▸ Work request: List every line in this data where the string "agent" occurs.

(Saved data entries)
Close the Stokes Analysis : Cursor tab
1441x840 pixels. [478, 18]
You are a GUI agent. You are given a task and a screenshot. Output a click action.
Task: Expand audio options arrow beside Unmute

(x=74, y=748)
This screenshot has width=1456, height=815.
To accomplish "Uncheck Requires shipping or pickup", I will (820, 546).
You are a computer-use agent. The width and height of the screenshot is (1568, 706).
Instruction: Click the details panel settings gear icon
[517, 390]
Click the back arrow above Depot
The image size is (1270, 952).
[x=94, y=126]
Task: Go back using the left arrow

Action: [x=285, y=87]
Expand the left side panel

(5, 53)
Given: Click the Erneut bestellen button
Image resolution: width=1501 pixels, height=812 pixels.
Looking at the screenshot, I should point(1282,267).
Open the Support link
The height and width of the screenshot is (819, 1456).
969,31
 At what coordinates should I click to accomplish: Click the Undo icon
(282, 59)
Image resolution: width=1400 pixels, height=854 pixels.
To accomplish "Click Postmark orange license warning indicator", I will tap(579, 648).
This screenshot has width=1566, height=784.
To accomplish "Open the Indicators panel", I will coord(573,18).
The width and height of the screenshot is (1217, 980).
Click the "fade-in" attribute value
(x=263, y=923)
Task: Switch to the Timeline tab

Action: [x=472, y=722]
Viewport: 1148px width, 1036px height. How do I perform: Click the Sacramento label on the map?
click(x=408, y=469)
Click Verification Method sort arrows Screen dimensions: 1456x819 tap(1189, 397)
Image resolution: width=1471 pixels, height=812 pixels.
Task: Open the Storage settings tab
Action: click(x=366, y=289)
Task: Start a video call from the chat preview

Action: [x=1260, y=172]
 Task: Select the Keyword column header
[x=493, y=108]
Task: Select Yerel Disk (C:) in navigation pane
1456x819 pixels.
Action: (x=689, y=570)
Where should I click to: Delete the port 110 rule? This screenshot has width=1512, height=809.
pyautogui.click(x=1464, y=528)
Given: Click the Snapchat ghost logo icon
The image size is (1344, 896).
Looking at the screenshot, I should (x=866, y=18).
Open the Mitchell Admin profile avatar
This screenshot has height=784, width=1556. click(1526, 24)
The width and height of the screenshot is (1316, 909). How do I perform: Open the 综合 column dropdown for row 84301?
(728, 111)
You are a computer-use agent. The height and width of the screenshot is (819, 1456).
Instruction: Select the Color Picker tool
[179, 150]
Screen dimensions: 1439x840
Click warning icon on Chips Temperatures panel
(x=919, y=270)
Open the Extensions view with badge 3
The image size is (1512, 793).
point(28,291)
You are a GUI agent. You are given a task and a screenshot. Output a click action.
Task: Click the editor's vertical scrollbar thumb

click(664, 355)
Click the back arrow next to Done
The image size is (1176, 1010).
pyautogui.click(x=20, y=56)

▸ Completed exercise:
You are a GUI agent. You are given a task and a screenshot. Output a click action.
You are a computer-use agent. The width and height of the screenshot is (1568, 706).
You are a computer-use agent. The height and width of the screenshot is (819, 1456).
You are a GUI agent. You are given a task and a screenshot. Output a click action.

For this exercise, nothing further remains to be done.